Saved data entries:
================================

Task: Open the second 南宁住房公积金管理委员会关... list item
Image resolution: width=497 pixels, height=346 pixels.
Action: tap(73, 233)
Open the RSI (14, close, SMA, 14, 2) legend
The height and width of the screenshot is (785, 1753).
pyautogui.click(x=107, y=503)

================================

Work to complete: The response should contain each record above, retyped exactly.

Task solution:
Task: Open the second 南宁住房公积金管理委员会关... list item
Image resolution: width=497 pixels, height=346 pixels.
Action: tap(73, 233)
Open the RSI (14, close, SMA, 14, 2) legend
The height and width of the screenshot is (785, 1753).
pyautogui.click(x=107, y=503)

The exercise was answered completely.